**WORK TO COMPLETE**
Reproduce each of the rows below verbatim, in order and in full. Omit the pictures from your reply.

**RECORDS SUPPLIED**
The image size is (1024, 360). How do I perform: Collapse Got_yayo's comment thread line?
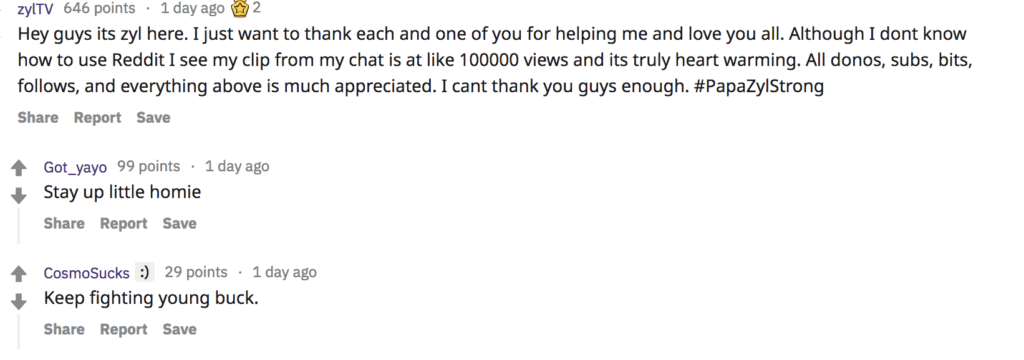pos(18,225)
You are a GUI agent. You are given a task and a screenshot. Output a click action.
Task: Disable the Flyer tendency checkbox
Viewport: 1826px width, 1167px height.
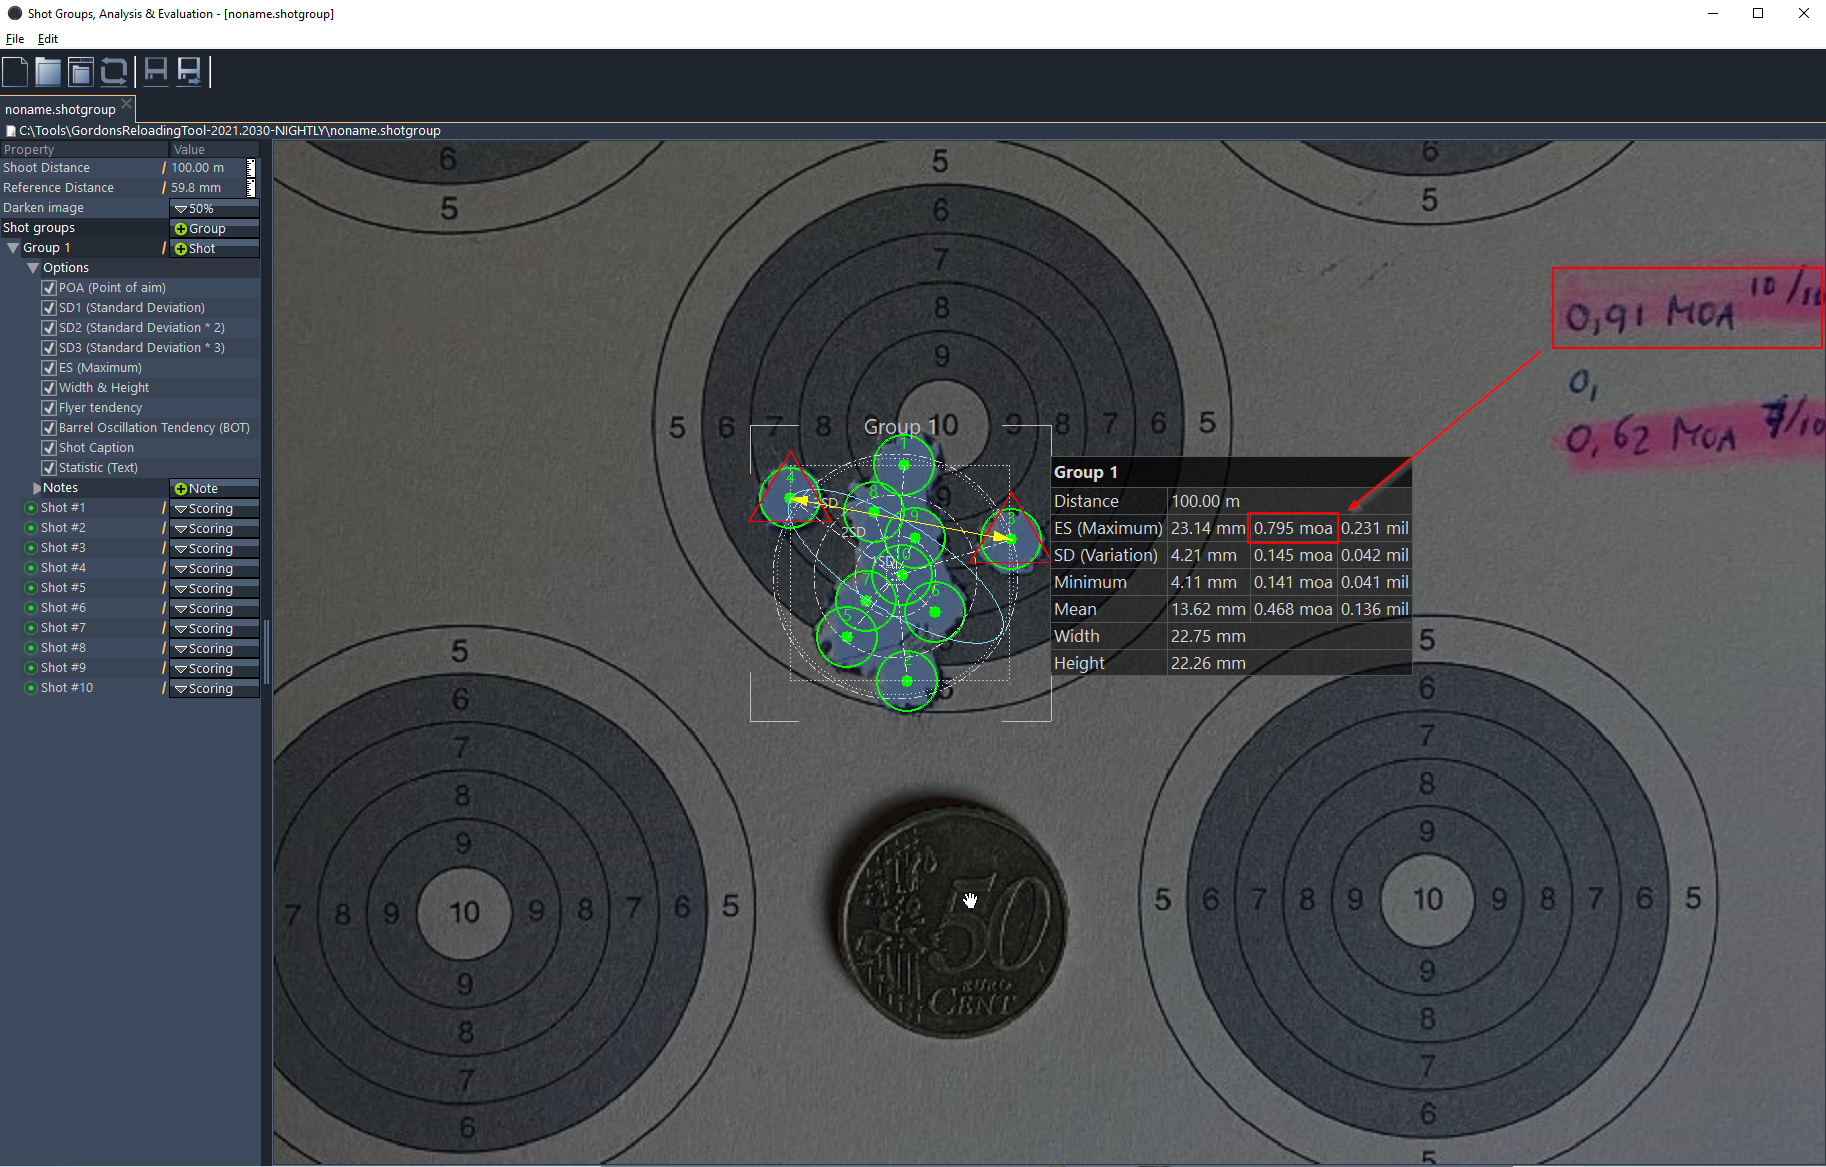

**SOLUTION TO THE EXERCISE**
The image size is (1024, 360). How do I perform: Collapse Got_yayo's comment thread line?
pos(18,225)
You are a GUI agent. You are given a task and a screenshot. Output a click action.
Task: Disable the Flyer tendency checkbox
Viewport: 1826px width, 1167px height.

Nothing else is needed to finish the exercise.